Auch die „Citizens“ haben dies für sich entdeckt und überreizen dieses Vorgehen beinahe schon. Denn da ein oder zwei Partner ja nicht reichen, umfasst die City-Truppe mittlerweile sechs Klubs aus der ganzen Welt. Ohne dieses umparken würden sich stand jetzt rund 65 junge Talente auf dem freien Markt befinden. Diese könnten für kleinere Vereine den Weg an die nationale Spitze ebnen. Mit anderen Worten: City, Chelsea und Co. halten anderen Teams die Möglichkeit vor, sich durch diese jungen Spieler weiter zu entwickeln und den klassischen Weg des Ausbildungsvereins gehen zu können.
Ein ähnliches Modell können wir seit einiger Zeit auch bei unseren Nachbarn aus Belgien beobachten. Der KAS Eupen, eine durchschnittliche Mannschaft aus Belgiens höchster Spielklasse und durchaus mit Tradition wurde Mitte 2012 von der katarischen Aspire Zone Foundation aufgekauft, was zu einem radikalen personellen Umbruch führte. Während bis dato weitestgehend Spieler aus der Heimat oder Deutschland für Eupen aufliefen, sind es nun vor allem Fußballer aus Nigeria und dem Senegal. Diese Spieler bildet die Aspire Academy aus Doha in Afrika selbst aus und gibt sie dann weiter an die Belgier. Aus dieser Ausbildungsstrukur entstammt beispielsweise auch der 19-jährige, senegalesische WM-Fahrer Moussa Wagué, der nach dem Turnier zum FC Barcelona wechselte.
Hierzulande wäre als nachahmender Klub etwa RB Leipzig zu nennen. Dieser betreibt in Zusammenarbeit mit den Red-Bull-Klubs aus Salzburg und New York ähnliches in Sachen Talentförderung. Naby Keita, qualifizierte sich sozusagen durch gute Leistungen im Dress der Österreicher für den nächsten Schritt in Leipzig. Im Anschluss wechselte er für 60 Millionen Euro zum FC Liverpool. Es gibt viele dieser Negativbeispiele. Sie schaden eindeutig dem Fußball.

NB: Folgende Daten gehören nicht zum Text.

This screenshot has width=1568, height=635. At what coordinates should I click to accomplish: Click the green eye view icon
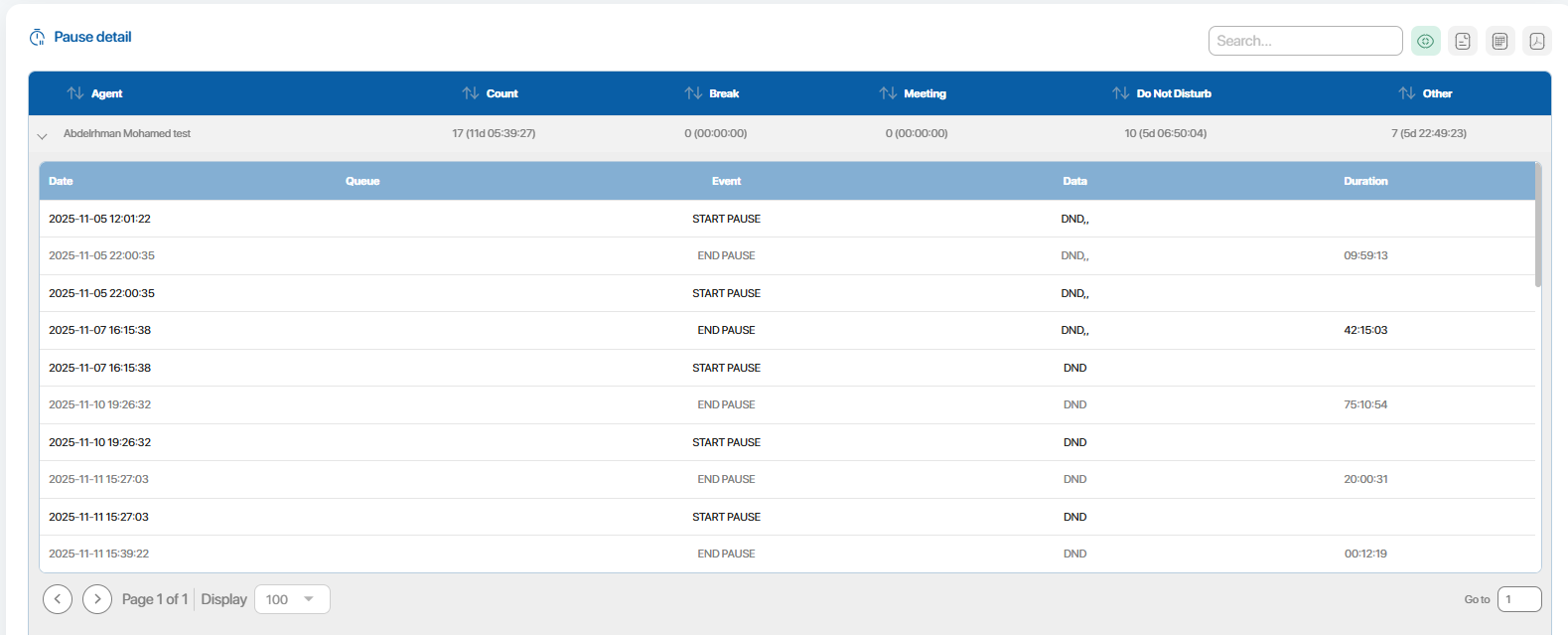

Dass dieses alljährliche Umparken, verbunden mit Ortswechsel und einem instabilen sozialen Umfeld für solch junge Menschen nicht gut sein kann, hat seit einiger Zeit anscheinend nun auch die UEFA realisiert. Schon letzten Herbst kündigte man an, sich Gedanken machen zu wollen und nun steht eine Reform wohlmöglich kurz bevor. Wie UEFA-Präsident Aleksander Ceferin am Rande der Weltfußballer-Gala bekannt gab, sei man zusammen mit Vertretern der Verbände, der Klubs und der Spieler über Änderungen der Vorschriften bei Transfers, insbesondere auch bei Leihgeschäften, übereingekommen. Dinghaft soll es sich dabei um eine Deckelung von Leihgeschäften pro Klub handeln. Die „SportBild“ berichtet von maximal acht Spielern.
Ganz klar, wäre das ein Erfolg. Nicht nur für die kleineren Klubs, die dadurch eine Chance auf diese bisher von den Top-Klubs reservieren Talente bekämen, sondern auch für die Jungen selbst. Vielleicht muss man sich dann nicht mehr Sätze wie: „Es macht keinen Sinn, ständig verliehen zu werden. Das ist für keinen Spieler gut und ich sehe es nicht mehr positiv. Mit 22 Jahren jedes Jahr woanders zu sein, ist nicht gut für mich“. So äußert sich Lucas Piazon, der einst als „brasilianisches Wunderkind“ zu Chelsea kam und Opfer des Spekulationsgeschäfts wurde. Denn auch sein Jahr 2015/16 bei der Eintracht war für ihn nicht das des Durchbruchs. Auf den wartet der mittlerweile 24-Jährige immer noch – aktuell in der zweiten Mannschaft von Chelsea. Leihgeschäfte müssen eingeschränkt werden.